L’invettiva di Prosperi del resto è andata avanti per molte righe. Accennando vagamente all’articolo di Fisichella l’ha liquidato con una riga: “di fatto non risulta che quella scomunica sia stata cancellata”. Ma se non c’è mai stata alcuna scomunica per la bambina (neanche del vescovo di Recife) come poteva essere cancellata? Oltretutto la scomunica “latae sententiae” non prevede una cancellazione formale, ma semplicemente il confessionale. Ma Prosperi non si attarda a ragionare sui fatti e prosegue la sua invettiva: “Il corpo della donna resta ancora per questa Chiesa un contenitore passivo di seme maschile”.
E qui siamo al problema: Prosperi ha una teoria, sintetizzata da questa terribile frase, e ci teneva a ribadirla. Se i fatti contraddicono la teoria, tanto peggio per i fatti. Basta ignorarli. Questo modo di procedere si chiama ideologia. Nel merito della tesi di Prosperi, fra l’altro, obietterei che è semmai la moderna mentalità laica e libertaria che trasforma la donna in un “contenitore passivo di seme maschile”. Ma Prosperi non sembra sfiorato da dubbi e sbrigativamente mette al rogo la Chiesa, in un processo sommario che condanna la strega cattolica imputandole il falso.

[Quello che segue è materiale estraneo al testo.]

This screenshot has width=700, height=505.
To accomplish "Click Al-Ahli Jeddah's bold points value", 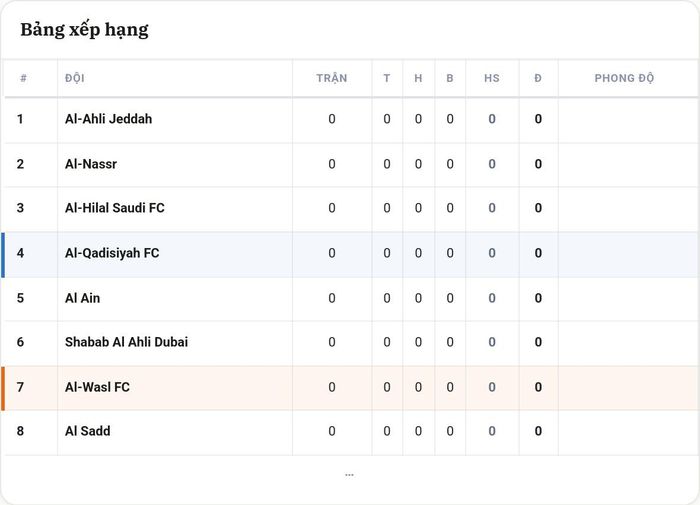I will 538,119.
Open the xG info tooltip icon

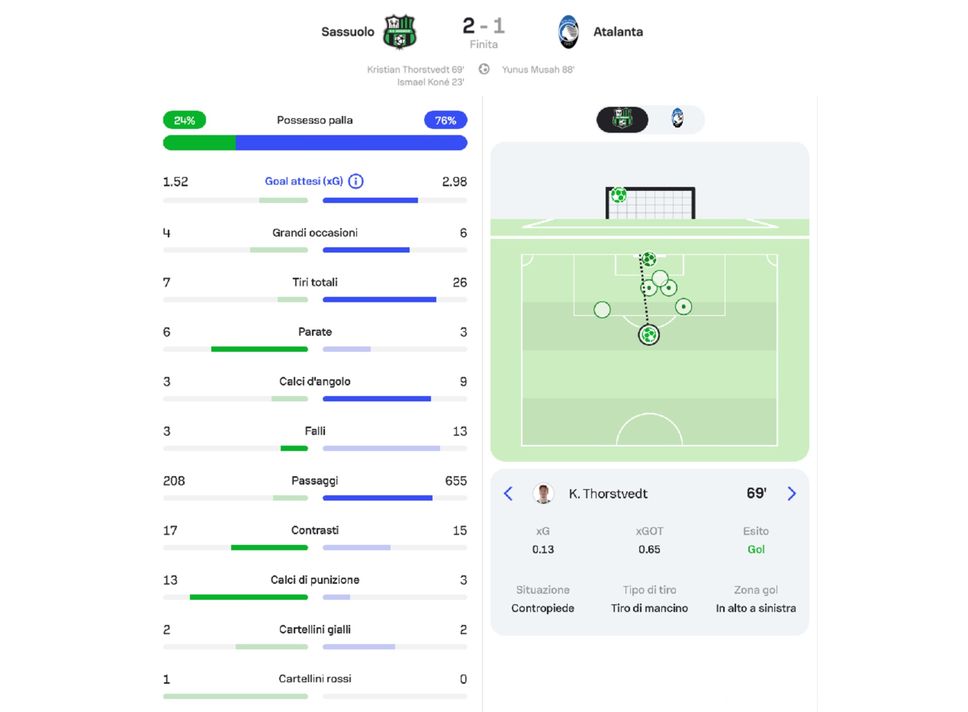(356, 182)
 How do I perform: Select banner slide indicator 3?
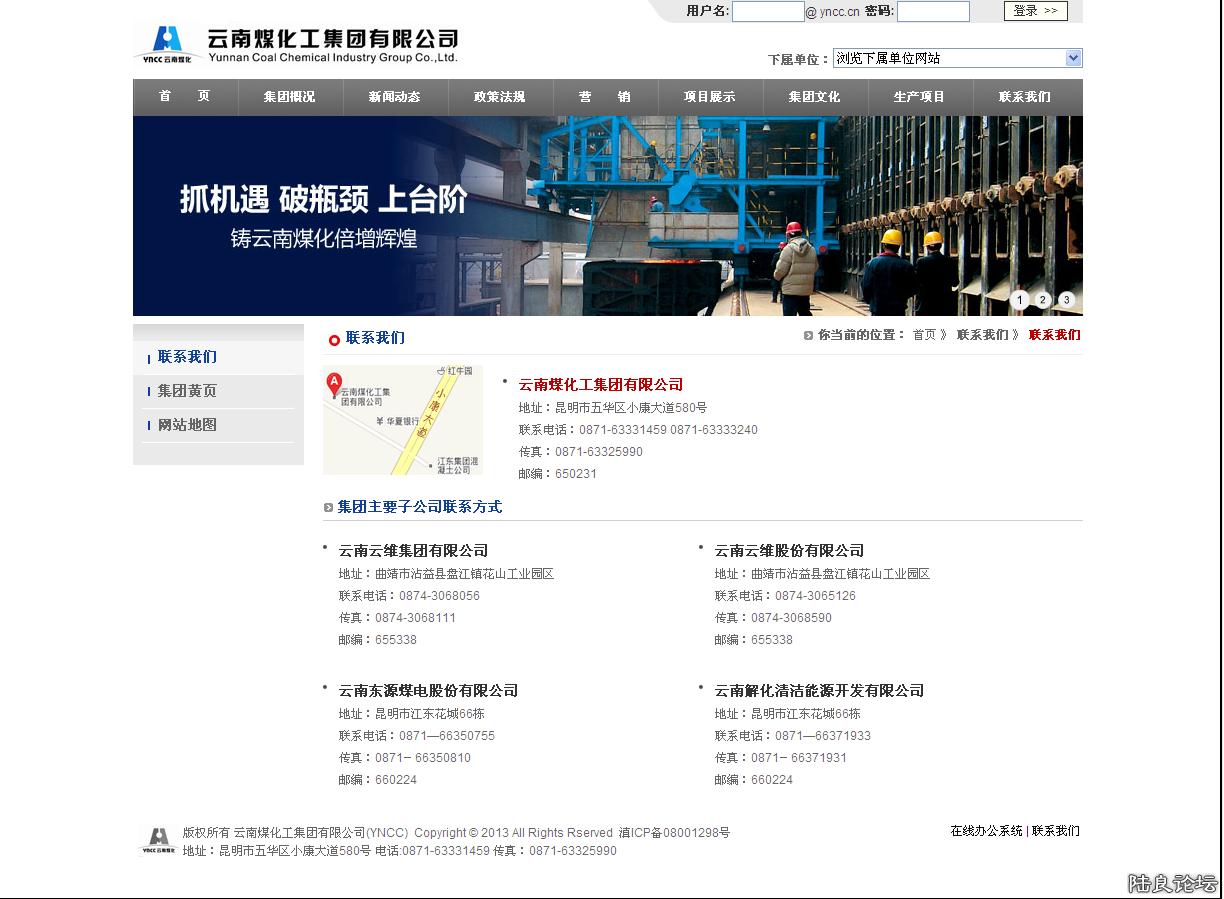(x=1066, y=300)
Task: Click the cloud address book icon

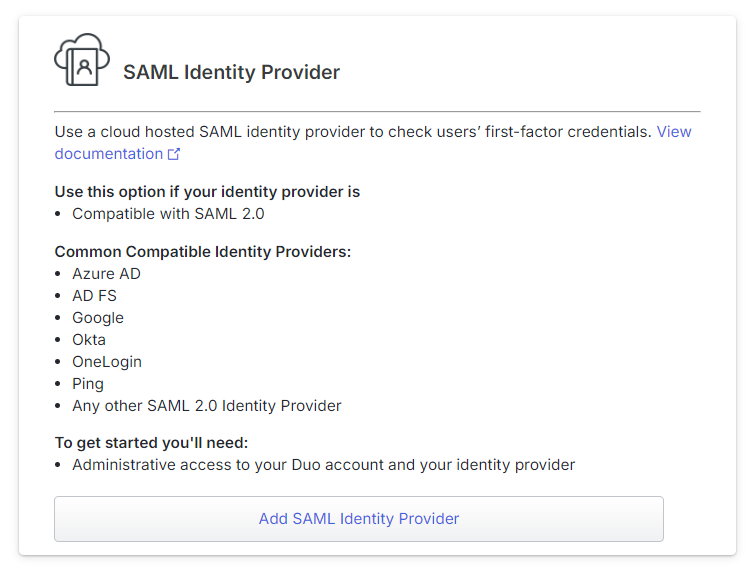Action: [82, 60]
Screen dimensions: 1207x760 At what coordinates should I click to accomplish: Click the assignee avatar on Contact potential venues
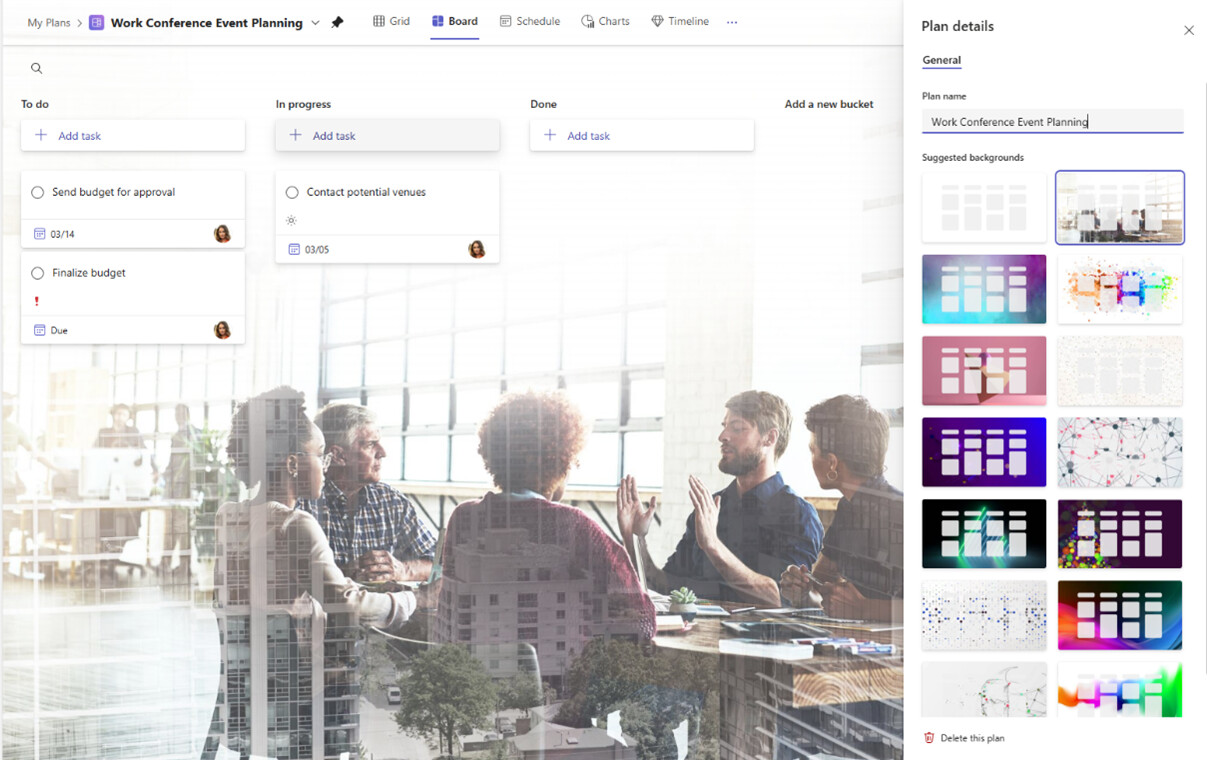click(x=477, y=249)
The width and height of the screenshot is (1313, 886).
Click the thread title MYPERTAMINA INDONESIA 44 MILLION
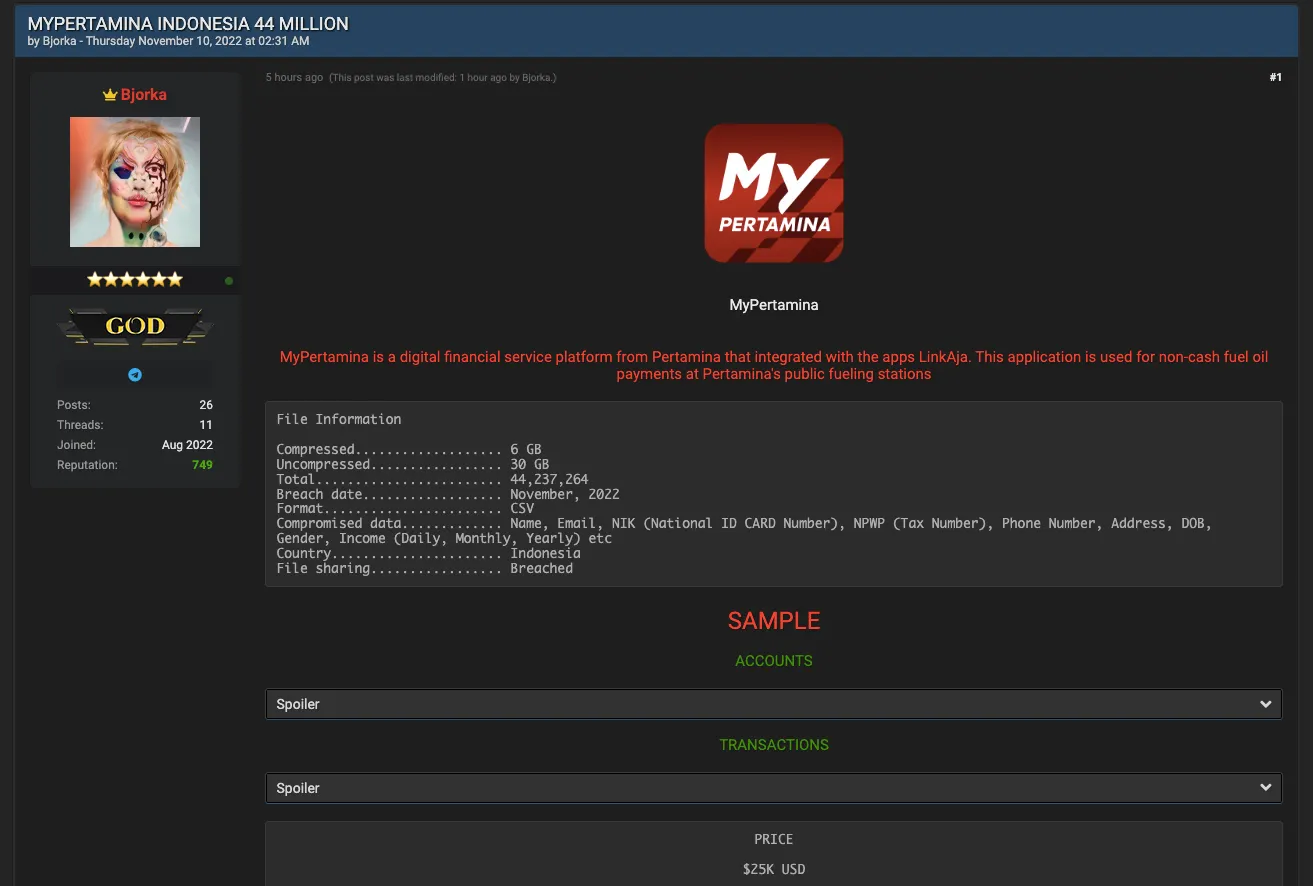click(188, 23)
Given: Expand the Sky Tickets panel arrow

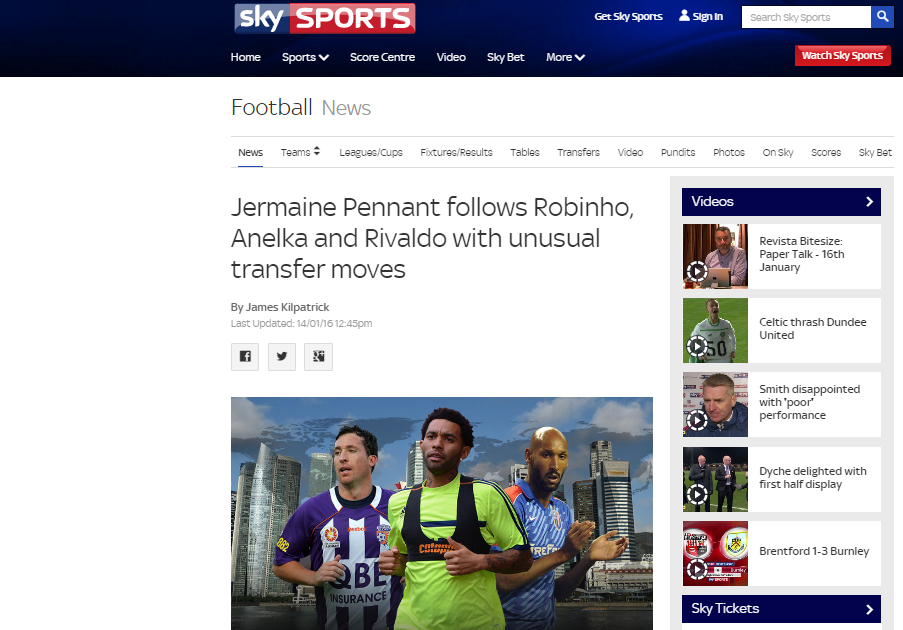Looking at the screenshot, I should 870,609.
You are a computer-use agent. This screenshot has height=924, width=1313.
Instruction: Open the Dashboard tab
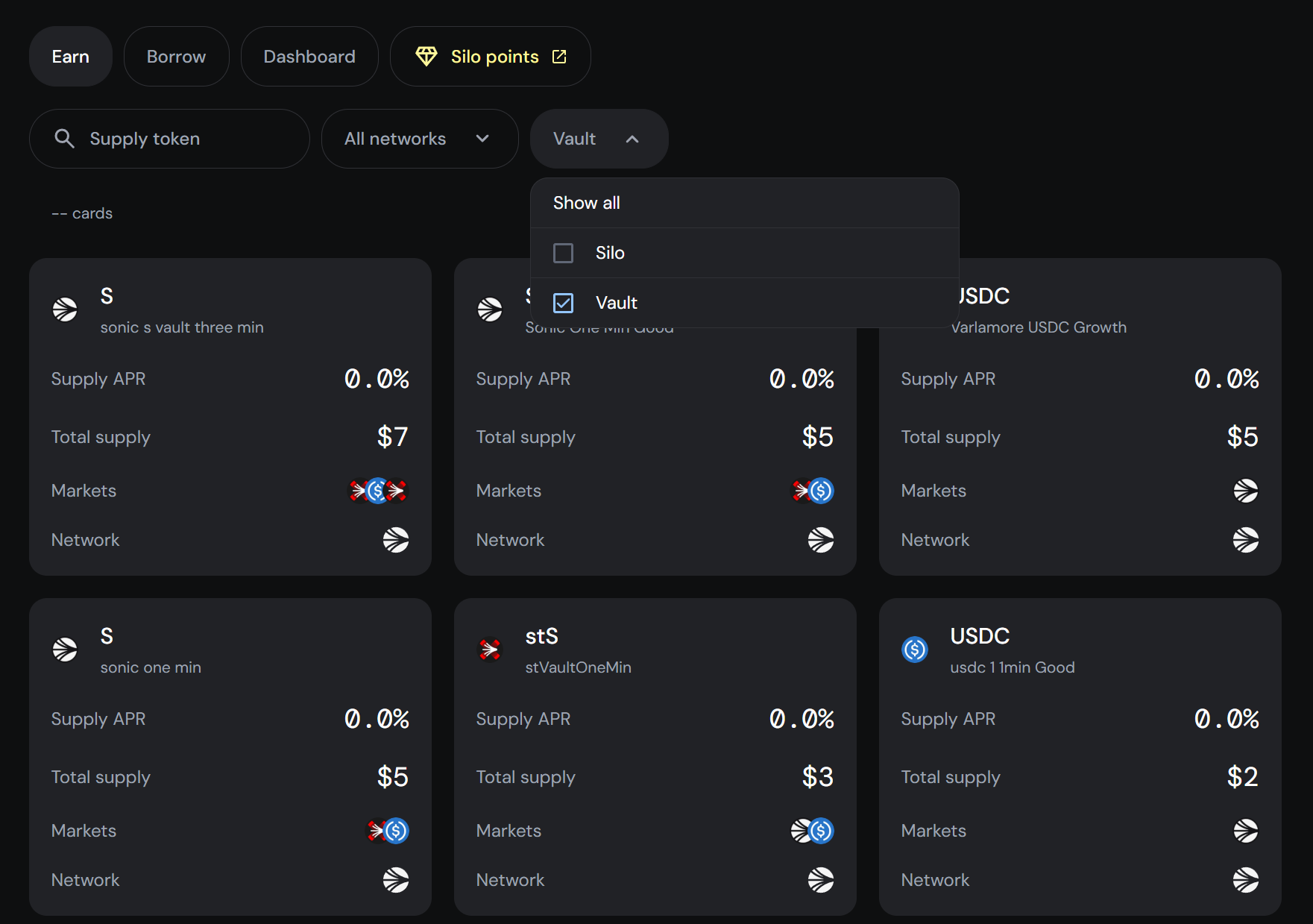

Con la virulenza di un inquisitore laico il professore tira un’ultima legnata tuonando che per questa Chiesa “l’anima di una bambina brasiliana è meno importante di quella di un vescovo antisemita e negazionista”. Il riferimento è a Williamson. A Prosperi non interessa che la bambina mai sia stata scomunicata e anzi sia stata abbracciata dalla Chiesa come Gesù crocifisso, con lo stesso amore materno. A Prosperi non interessa neppure che Williamson sia e resti sospeso a divinis: non ha una funzione canonica e non è abilitato a esercitare legittimamente né l’episcopato né il sacerdozio (inoltre il Vaticano gli ha intimato di rinnegare “in modo assolutamente inequivocabile e pubblico” le sue assurde dichiarazioni sulla Shoah). Questi sono i fatti. Ma chi vive di pregiudizio non ha bisogno dei fatti. Quando i fatti disturbano le opinioni, tanto peggio loro.
Tra i fatti rimossi e ignorati dal pensiero dominante ce ne sono due immensi e tragici: 1) l’enormità, in ogni caso, del fenomeno dell’aborto nel mondo (circa 50 milioni di casi ogni anno) su cui non si può sorvolare con superficialità; 2) quello che la Chiesa ha dovuto subire nell’ultimo secolo: un macello senza eguali, persecuzioni sotto tutti i regimi che hanno fatto decine di milioni di vittime cristiane, accompagnate da massicce campagne di calunnie perpetrate dai totalitarismi del Novecento. Una tragedia per la quale la Chiesa meriterebbe almeno un minimo di rispetto e soprattutto la fine del rancore pregiudiziale che la cultura laica progressista nutre tuttora contro di essa.